### RECORDS FOR THE EXERCISE
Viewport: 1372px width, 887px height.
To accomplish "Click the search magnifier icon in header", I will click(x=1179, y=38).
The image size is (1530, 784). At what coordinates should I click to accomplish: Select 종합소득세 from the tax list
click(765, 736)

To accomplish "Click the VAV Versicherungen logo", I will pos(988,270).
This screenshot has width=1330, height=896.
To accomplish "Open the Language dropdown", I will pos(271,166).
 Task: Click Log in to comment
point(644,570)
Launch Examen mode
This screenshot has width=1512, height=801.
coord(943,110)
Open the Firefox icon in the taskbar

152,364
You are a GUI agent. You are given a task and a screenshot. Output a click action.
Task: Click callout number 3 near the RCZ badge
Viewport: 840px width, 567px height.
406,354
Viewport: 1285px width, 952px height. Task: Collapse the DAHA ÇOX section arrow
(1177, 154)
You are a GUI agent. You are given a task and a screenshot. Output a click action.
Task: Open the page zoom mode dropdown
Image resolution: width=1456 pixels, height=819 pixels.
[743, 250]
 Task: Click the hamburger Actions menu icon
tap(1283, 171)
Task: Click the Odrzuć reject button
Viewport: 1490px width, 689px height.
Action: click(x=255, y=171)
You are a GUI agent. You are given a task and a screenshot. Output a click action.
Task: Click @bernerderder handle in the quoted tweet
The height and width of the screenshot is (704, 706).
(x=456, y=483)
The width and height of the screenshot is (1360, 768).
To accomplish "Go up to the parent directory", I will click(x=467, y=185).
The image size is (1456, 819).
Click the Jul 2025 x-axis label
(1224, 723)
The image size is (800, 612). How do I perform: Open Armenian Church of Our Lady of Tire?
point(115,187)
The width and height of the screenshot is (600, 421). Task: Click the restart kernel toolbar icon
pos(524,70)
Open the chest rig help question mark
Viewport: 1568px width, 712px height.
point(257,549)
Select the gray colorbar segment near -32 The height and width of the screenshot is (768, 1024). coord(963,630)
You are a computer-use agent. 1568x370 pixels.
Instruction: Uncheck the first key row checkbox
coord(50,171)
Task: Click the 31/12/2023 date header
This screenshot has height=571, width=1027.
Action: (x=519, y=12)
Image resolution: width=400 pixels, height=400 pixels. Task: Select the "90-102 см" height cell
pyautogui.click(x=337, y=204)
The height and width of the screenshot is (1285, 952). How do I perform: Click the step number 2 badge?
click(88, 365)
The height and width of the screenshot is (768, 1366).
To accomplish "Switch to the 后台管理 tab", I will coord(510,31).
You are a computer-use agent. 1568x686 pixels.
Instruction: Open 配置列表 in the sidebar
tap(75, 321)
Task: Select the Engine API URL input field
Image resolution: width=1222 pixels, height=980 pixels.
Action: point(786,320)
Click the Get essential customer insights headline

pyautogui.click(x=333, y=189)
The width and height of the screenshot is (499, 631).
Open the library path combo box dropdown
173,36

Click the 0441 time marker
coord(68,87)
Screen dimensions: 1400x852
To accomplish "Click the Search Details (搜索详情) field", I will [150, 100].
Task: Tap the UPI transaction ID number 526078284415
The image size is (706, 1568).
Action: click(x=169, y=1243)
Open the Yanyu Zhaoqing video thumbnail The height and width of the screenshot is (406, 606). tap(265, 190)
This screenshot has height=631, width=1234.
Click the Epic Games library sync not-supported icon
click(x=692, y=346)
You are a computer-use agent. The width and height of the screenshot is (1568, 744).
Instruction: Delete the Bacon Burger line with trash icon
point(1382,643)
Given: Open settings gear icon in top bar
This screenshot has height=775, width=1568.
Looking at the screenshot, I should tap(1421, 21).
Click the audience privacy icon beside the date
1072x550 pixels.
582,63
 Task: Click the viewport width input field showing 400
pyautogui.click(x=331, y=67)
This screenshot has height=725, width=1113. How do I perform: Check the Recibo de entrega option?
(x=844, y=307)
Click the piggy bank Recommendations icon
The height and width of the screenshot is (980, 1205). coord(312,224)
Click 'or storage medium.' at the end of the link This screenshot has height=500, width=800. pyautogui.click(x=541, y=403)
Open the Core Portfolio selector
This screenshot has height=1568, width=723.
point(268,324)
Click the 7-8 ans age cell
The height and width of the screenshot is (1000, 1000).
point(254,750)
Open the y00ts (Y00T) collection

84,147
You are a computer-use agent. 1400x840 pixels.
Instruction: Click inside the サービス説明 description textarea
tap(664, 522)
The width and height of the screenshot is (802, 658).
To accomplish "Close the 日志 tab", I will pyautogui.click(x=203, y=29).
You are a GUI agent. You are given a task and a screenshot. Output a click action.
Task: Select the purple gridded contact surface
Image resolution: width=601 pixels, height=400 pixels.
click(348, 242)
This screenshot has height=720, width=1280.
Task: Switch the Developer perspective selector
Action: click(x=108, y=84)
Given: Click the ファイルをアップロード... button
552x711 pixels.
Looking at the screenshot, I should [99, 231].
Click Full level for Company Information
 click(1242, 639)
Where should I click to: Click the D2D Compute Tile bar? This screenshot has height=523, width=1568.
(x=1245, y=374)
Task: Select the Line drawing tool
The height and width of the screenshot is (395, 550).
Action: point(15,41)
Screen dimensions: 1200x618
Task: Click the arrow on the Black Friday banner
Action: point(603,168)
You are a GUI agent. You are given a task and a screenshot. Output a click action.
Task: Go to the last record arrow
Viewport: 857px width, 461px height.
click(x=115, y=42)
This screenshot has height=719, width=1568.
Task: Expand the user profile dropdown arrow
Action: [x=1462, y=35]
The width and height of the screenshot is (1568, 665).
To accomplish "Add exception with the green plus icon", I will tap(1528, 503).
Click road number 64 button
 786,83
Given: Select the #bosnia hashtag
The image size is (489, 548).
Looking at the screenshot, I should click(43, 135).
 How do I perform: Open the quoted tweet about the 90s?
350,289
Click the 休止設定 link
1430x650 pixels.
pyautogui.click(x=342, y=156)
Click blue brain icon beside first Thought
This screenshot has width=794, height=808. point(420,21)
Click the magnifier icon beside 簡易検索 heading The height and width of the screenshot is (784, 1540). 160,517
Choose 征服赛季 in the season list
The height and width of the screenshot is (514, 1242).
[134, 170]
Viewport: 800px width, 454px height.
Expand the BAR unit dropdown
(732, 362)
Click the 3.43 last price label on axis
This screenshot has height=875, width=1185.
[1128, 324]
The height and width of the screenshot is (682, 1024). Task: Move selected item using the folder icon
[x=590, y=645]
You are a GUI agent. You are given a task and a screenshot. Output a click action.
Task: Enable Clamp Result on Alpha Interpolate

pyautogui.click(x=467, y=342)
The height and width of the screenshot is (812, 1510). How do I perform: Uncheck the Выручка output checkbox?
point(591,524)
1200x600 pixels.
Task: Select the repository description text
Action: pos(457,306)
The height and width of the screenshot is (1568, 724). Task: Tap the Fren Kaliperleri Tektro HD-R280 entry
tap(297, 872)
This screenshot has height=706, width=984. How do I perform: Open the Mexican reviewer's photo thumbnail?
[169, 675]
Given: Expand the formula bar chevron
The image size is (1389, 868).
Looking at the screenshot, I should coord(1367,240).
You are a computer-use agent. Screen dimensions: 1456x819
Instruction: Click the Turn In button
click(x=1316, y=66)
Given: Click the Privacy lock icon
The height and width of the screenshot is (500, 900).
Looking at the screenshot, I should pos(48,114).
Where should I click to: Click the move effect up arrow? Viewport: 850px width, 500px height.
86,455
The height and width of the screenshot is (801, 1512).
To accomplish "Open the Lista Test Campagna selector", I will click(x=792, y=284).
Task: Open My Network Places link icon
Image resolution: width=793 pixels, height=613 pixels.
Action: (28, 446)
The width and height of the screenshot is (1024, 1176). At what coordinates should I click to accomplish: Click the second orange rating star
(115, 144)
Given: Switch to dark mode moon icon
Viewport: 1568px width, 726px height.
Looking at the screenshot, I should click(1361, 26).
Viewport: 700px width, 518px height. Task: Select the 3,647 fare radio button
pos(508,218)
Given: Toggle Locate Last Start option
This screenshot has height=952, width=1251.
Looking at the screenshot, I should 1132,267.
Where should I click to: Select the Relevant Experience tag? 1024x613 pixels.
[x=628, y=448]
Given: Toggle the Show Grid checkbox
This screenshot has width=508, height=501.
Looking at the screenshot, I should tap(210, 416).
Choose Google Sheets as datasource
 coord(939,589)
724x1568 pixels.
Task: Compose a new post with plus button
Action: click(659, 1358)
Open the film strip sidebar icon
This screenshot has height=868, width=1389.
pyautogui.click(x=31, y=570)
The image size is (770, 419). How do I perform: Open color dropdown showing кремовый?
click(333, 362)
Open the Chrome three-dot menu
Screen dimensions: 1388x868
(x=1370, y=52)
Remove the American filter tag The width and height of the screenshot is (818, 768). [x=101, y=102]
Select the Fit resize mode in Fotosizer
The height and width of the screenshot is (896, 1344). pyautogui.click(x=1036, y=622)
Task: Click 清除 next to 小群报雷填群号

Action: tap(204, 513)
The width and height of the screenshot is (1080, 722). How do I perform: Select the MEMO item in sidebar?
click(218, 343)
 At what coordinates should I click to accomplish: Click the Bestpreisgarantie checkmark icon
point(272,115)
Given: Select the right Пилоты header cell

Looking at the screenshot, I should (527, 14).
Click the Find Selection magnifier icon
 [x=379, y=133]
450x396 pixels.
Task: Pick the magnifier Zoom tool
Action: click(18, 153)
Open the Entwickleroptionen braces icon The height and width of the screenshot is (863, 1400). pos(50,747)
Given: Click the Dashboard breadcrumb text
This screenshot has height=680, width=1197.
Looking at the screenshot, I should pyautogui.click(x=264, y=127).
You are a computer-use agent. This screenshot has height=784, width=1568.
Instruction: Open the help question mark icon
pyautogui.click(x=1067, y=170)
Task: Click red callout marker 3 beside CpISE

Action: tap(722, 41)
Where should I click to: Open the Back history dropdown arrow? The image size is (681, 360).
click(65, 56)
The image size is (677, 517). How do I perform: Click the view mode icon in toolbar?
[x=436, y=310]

### INSTRUCTION
Retype the records from the line containing "The height and width of the screenshot is (812, 1510)." through the line containing "Looking at the screenshot, I should pos(48,114).", with both of those lines included.

### OUTPUT OF THE EXERCISE
The height and width of the screenshot is (812, 1510). How do I perform: Uncheck the Выручка output checkbox?
point(591,524)
1200x600 pixels.
Task: Select the repository description text
Action: pos(457,306)
The height and width of the screenshot is (1568, 724). Task: Tap the Fren Kaliperleri Tektro HD-R280 entry
tap(297, 872)
This screenshot has height=706, width=984. How do I perform: Open the Mexican reviewer's photo thumbnail?
[169, 675]
Given: Expand the formula bar chevron
The image size is (1389, 868).
Looking at the screenshot, I should coord(1367,240).
You are a computer-use agent. Screen dimensions: 1456x819
Instruction: Click the Turn In button
click(x=1316, y=66)
Given: Click the Privacy lock icon
The height and width of the screenshot is (500, 900).
Looking at the screenshot, I should pos(48,114).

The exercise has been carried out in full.